# Finishing a bookcase - Paste Wax?



## notdan (Aug 12, 2014)

I built a pine bookcase for a baby/kid's room (will have books, toys, baskets, etc on it). I'm going to finish it with General Finishes Java Gel stain but I'd like to give it a bit of shine once it is done. Was planning on using the General Finishes Arm-r-seal over the stain but thought I might be able to take a shortcut and just paste wax it instead (instead of the arm-r-seal).

Good idea or bad idea?


----------



## Pezking7p (Nov 17, 2013)

Bad idea. Use the arm r seal.


----------



## Loren (May 30, 2008)

well, paste wax isn't a very durable finish but it works.

It depends how much wear the piece is going to get
and how attached you are to the idea of it looking
new-ish for several years.

Wax helps deflect damage.

Considering the hassle factor of getting a nice brushed
poly finish I don't think wax is such an awful idea.

I use shellac and wax a lot. It holds up well enough
for many furniture finishes.
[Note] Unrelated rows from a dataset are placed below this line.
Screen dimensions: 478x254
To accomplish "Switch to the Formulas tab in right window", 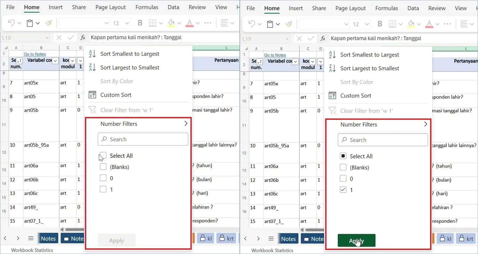I will pos(386,8).
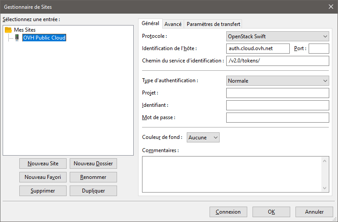The image size is (338, 222).
Task: Click the Mot de passe field
Action: (278, 118)
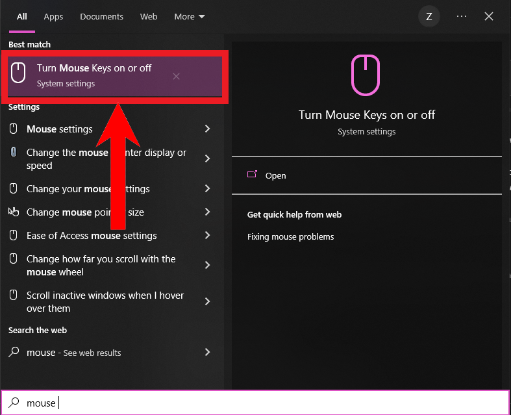Dismiss best match with its X button
Image resolution: width=511 pixels, height=415 pixels.
(176, 77)
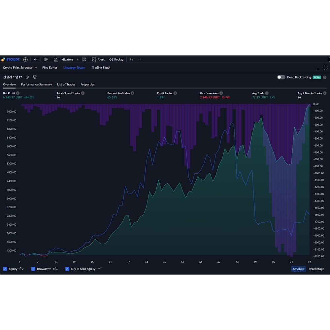The image size is (330, 330).
Task: Expand the Crypto Pairs Screener dropdown
Action: [36, 68]
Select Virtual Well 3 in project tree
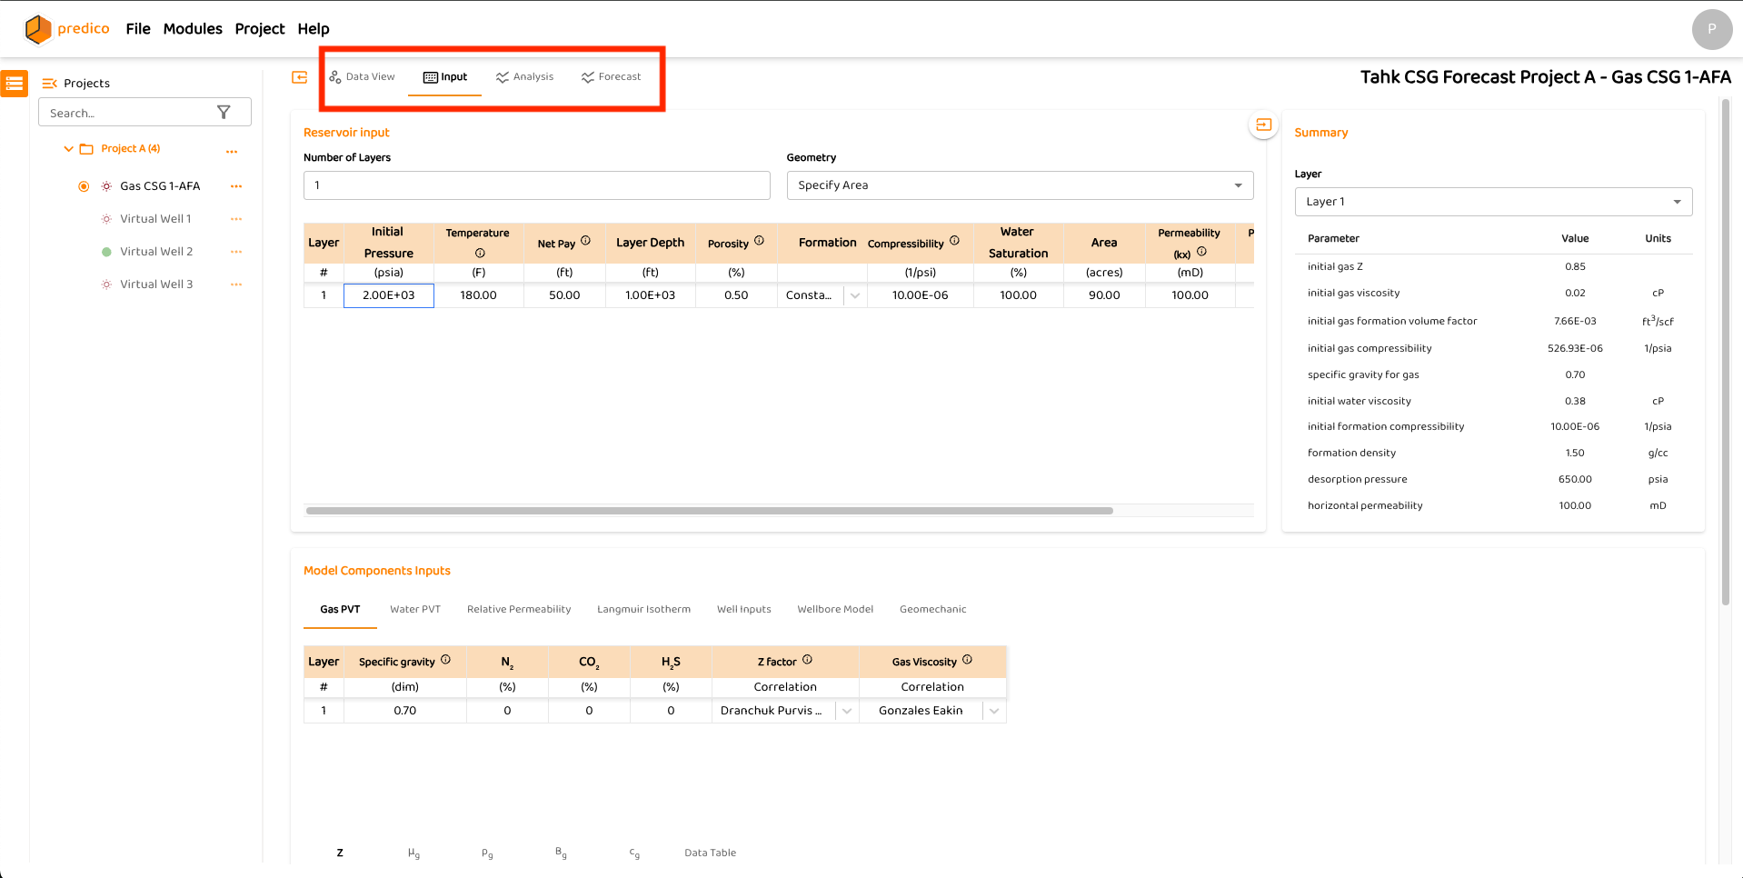This screenshot has width=1743, height=878. (155, 284)
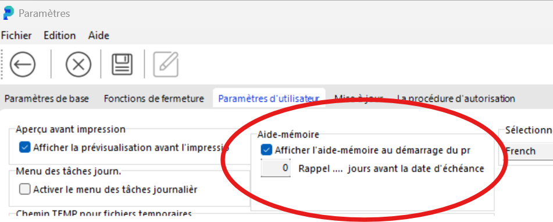Uncheck Afficher la prévisualisation avant l'impression

(x=24, y=147)
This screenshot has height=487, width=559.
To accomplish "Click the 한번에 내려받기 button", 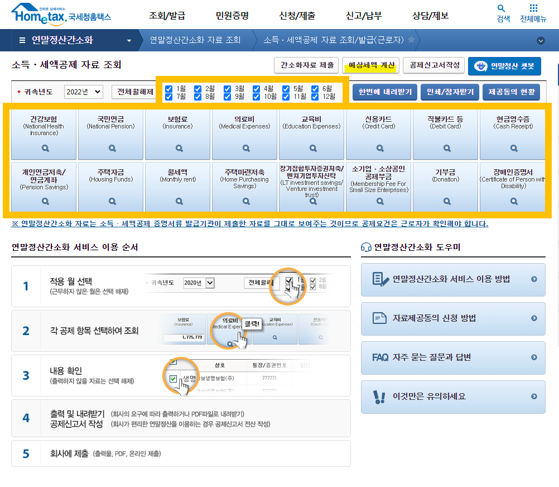I will 384,90.
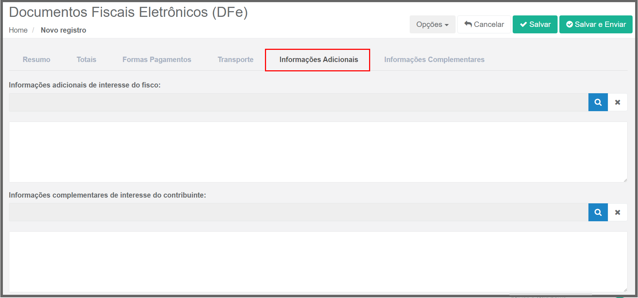Open the Informações Complementares tab
Viewport: 638px width, 298px height.
pos(434,60)
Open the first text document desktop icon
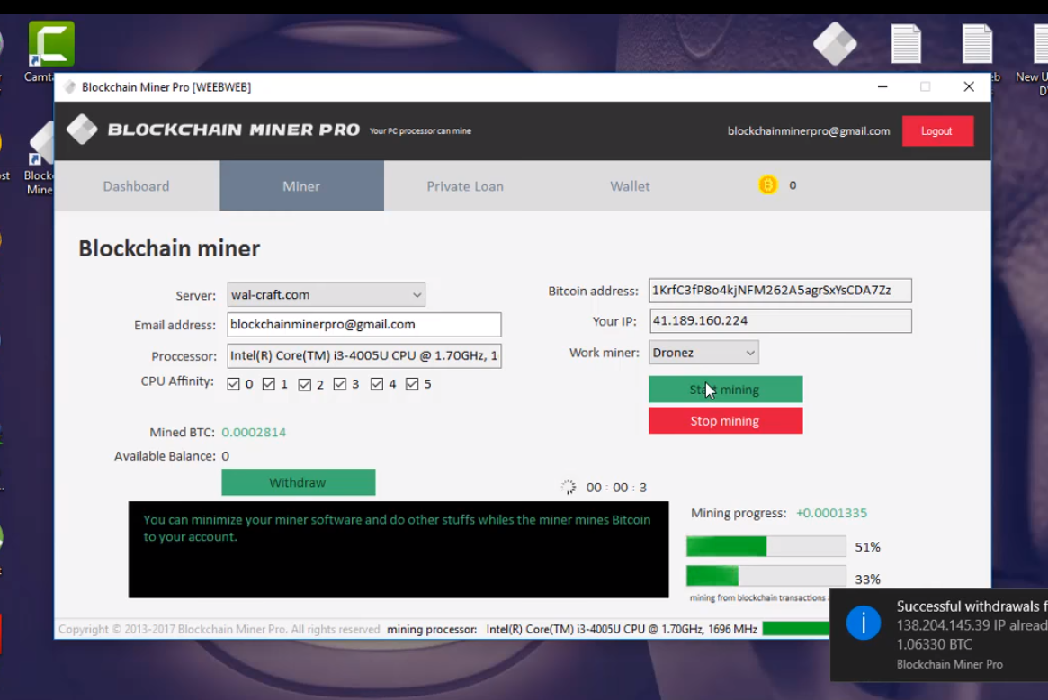1048x700 pixels. (906, 43)
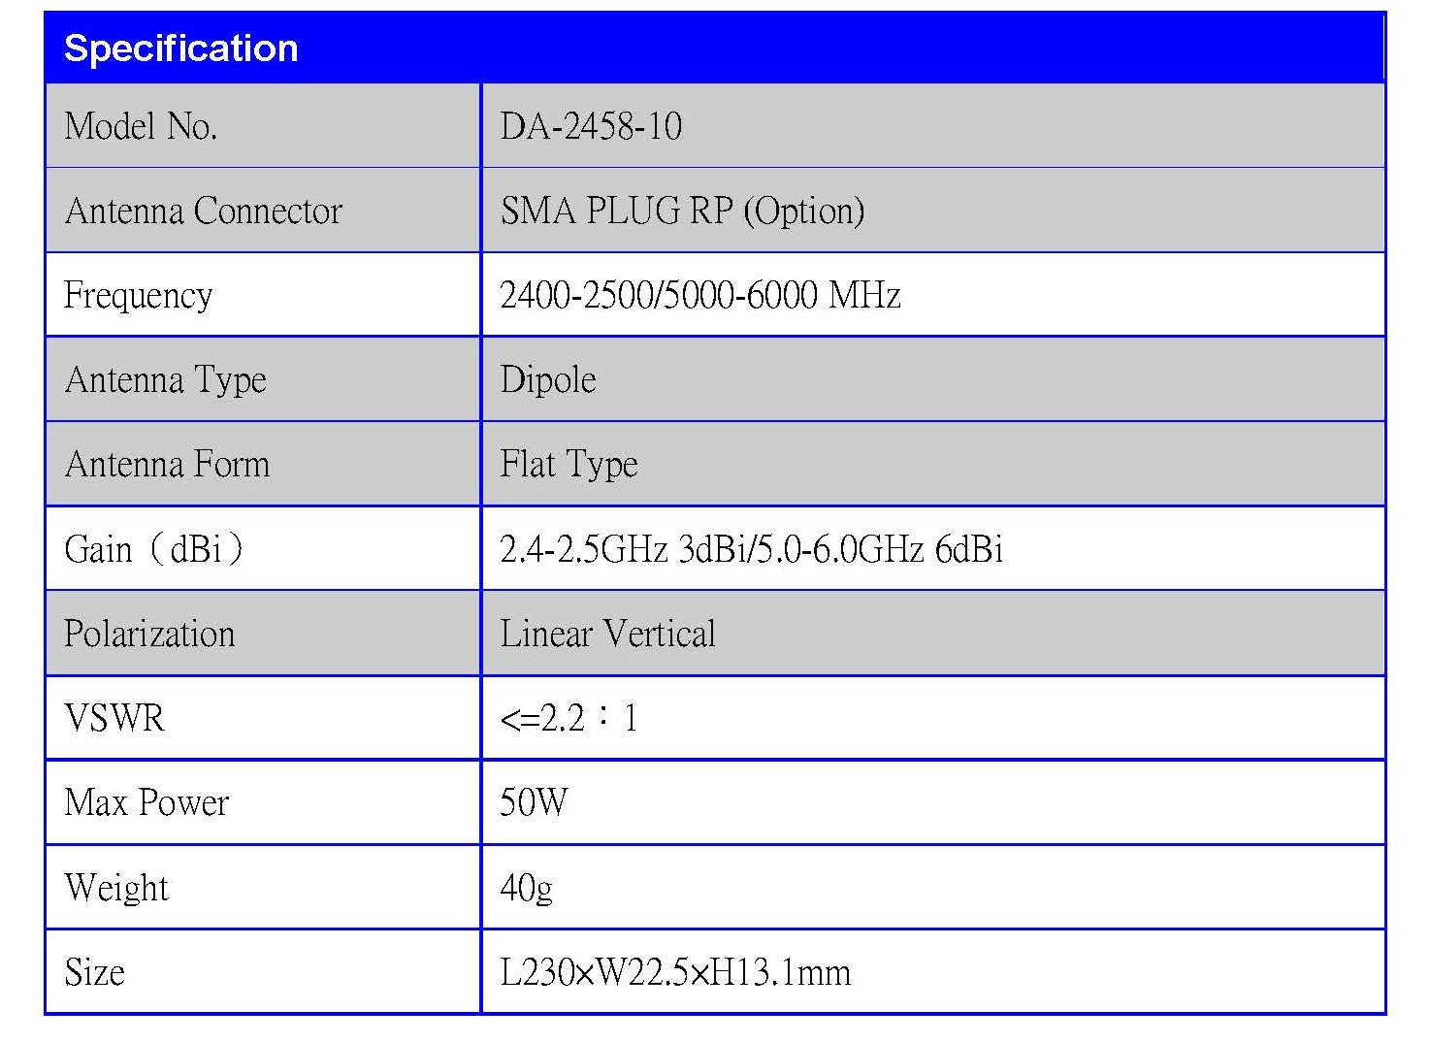Click the Linear Vertical value
Screen dimensions: 1430x1043
point(607,634)
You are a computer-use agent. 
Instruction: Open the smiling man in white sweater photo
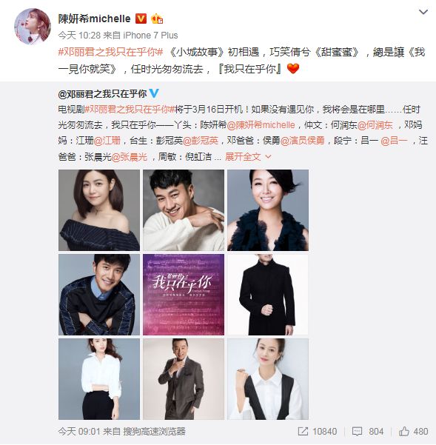click(x=184, y=210)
Shellac is easier to work
with, imo, than varnishes like poly.

I'll note however that I have a big can of MinWax
Oil-modified waterborne poly and it dries real
quick, can be padded on like shellac, cleans up
with water (I use foam brushes too) and can be
cut back easily with stearated sandpaper.


----------



## Pezking7p (Nov 17, 2013)

^^^arm r seal is a wipe on poly and a breeze to apply. Shellac would also be fantastic. And wax would go well over either finish. I only wanted to say that just using wax is not a good plan in my opinion.


----------



## G5Flyr (Aug 27, 2013)

Keep in mind that I'm a novice woodworker. I use General Finishes water based stains followed by several coats of their water based clear poly. This seems to give great protection. I thin the clear poly with water and use a foam brush. After the poly dries I buff with a nylon pad between coats. This knocks down any ridges that the foam brush leaves. Two or three coats of a good paste wax on top of the poly gives it a great finished look.

Good luck and let us know how it turns out!


----------



## notdan (Aug 12, 2014)

Thanks everyone, I really appreciate the help. I'll probably do the arm-r-seal. This is only my second woodworking project and the first one was painted, so I'm excited to see how it goes.

Here it is currently:


----------



## G5Flyr (Aug 27, 2013)

Great job dan! Very crisp lines and flawless joinery. Please post a pic after finishing.


----------



## BinghamtonEd (Nov 30, 2011)

My in-laws bought an unfinished high chair for my daughter. I used GF Candelite Gel Stain, followed by 4 coats of Arm-R-Seal wiped on with a blue shop paper towel, and lightly sanded w/ 400 after 2 coats. Then rubbed it out with 0000 steel wool dipped in Johnson's paste wax, and buffed with a rag. The Arm-R-Seal followed by steelwool/wax has been my default finish now for a couple years because it looks great and is stupid simple. I agree with the others who have said the wax is likely not enough. The arm-r-seal is the easiest finish I've ever applied. Rubbing the wax in with the steel wool gets rid of any dust nibs and gives the piece a nice feel to the hand. Additionally, it makes it a breeze to clean after a 2 year old drops 90% of her dinner on it.


----------



## ShawnSpencer (Mar 7, 2014)

I just finished a project in GF gel stain, arm r seal, and Johnson's wax. Don't skip the arm r seal. The gel feels and looks like you could just wax over it. I did some test boards and thought about skiping. The oil blend really brings out the depth in the wood. Not to mention the extra protection.


----------



## Earlextech (Jan 13, 2011)

Arm-R-Seal, then wax!


----------



## bondogaposis (Dec 18, 2011)

Don't skip the Arm R Seal. Wax is not a durable finish by itself.


----------



## patrad (Jan 27, 2012)

If you are familiar with the gel stain, I really like using gel poly on large furniture items as it is so dang easy to apply. I've only used Old Masters Gel Poly, but I see GF has a "Gel Oil-Base Urethane Topcoat" which I bet is very similar.

As for wax on top of poly. . . why?


----------



## BinghamtonEd (Nov 30, 2011)

I think the wax on top of poly gives it a nice soft feel. I also think it makes things easier to clean, dust, etc.


----------



## patrad (Jan 27, 2012)

Good to know, thanks!


----------